The Port of Dapitan started as one of the sub-ports of the Port Management Unit (PMU) of Zamboanga in 1977, at the time when the Philippine Ports Authority (PPA) took over the port operations, development, and management from the Bureau of Customs. As the port was originally known as Pulauan Port, the Local Government of Dapitan through their Sangguniang Bayan passed Resolution No. 26-1999 renaming the port as Port of Dapitan. It would later be reclassified as Terminal Management Office of Dapitan (TMO-Dapitan) under the Port Management Office of Zamboanga (PMO-Zamboanga), Port District Office of Southern Mindanao (PDO-Southern Mindanao).

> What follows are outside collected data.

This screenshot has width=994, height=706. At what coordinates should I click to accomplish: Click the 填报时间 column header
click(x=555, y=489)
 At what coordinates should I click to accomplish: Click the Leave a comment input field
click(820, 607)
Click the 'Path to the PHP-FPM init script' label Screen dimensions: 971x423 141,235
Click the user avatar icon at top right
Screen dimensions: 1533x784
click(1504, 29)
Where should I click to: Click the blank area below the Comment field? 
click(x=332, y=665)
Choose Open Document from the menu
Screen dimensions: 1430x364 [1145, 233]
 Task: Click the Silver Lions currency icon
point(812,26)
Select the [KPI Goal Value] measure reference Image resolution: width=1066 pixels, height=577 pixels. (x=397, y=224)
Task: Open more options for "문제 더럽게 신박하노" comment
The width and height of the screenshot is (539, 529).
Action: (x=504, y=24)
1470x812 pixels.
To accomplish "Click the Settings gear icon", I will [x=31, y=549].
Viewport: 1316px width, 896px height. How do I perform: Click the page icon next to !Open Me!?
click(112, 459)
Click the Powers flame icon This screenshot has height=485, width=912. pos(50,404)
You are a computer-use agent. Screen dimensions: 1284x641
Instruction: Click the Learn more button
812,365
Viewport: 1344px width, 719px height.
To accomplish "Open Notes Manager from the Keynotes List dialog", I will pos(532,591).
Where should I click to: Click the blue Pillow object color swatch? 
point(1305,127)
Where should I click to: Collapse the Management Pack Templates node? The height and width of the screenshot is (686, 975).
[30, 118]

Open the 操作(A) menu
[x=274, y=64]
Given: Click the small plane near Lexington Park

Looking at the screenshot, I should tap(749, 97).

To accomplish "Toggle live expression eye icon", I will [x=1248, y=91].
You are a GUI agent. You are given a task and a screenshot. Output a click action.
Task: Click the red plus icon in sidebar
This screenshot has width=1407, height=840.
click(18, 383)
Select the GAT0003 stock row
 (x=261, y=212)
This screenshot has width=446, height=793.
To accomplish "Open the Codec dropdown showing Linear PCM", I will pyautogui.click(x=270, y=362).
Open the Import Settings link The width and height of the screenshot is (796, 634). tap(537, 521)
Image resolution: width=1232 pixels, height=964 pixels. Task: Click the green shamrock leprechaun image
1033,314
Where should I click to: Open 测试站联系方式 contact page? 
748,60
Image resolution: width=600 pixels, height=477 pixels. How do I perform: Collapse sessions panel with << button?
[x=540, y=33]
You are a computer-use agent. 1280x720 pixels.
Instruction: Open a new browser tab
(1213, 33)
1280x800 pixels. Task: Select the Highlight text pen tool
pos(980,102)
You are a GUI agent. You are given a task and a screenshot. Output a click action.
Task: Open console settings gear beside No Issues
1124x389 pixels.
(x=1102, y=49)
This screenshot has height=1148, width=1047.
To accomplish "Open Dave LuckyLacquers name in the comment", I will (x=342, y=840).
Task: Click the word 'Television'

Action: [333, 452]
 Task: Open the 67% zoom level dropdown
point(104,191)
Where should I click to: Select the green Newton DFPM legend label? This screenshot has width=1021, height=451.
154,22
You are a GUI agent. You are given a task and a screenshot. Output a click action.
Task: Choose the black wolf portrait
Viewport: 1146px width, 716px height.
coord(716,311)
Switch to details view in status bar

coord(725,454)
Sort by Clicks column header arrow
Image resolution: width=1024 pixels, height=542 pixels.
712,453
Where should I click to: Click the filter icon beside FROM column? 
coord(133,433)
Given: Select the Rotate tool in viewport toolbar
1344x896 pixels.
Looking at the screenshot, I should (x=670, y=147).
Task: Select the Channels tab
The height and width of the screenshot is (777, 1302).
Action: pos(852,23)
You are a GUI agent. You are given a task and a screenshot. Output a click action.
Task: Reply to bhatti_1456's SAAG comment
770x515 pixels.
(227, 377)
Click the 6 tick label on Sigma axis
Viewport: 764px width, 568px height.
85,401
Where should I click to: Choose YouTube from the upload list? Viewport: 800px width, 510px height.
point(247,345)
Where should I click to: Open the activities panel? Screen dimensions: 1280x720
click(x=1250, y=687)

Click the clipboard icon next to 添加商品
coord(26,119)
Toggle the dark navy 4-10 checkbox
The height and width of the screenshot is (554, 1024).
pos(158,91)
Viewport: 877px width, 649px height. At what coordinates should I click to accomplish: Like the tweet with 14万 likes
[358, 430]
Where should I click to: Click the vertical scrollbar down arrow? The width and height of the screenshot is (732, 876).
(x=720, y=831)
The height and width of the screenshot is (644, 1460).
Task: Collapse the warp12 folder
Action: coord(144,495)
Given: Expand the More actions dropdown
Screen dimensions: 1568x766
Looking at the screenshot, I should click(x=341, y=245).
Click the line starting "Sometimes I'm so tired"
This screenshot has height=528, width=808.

TMO-Dapitan's administrative jurisdiction was transferred to the Port Management Office of Ozamiz (PMO-Ozamiz) under the Port District Office of Northern Mindanao (PDO-Northern Mindanao) in 1995. In 2008, TMO-Dapitan was reclassified as Port Management Office of Dapitan (PMO-Dapitan), but at that time had no terminal port under its jurisdiction. In 2009, the jurisdiction of ten government ports and two private ports were transferred to PMO-Dapitan from PMO-Ozamiz; and PMO-Dapitan was transferred back to PDO-Southern Mindanao.

==Statistics==

Passenger Statistics
| Year | Total | Disembarking | Embarking | Ref. |
| 2015 | 772,617 | 392,608 | 380,009 |  |
| 2016 | 867,474 | 450,352 | 417,122 |  |
| 2017 | 903,754 | 489,298 | 414,456 |  |
| 2018 | 932,613 | 517,747 | 414,866 |  |
| 2019 | 866,306 | 465,528 | 400,778 |  |

==Incidents==
- On the early morning of August 28, 2019, M/V Lite Ferry 16 of Lite Shipping Corporation caught fire near the engine room at Tag-ulo Point, about 3 kilometers off Pulauan Port with at least 4 passengers dead.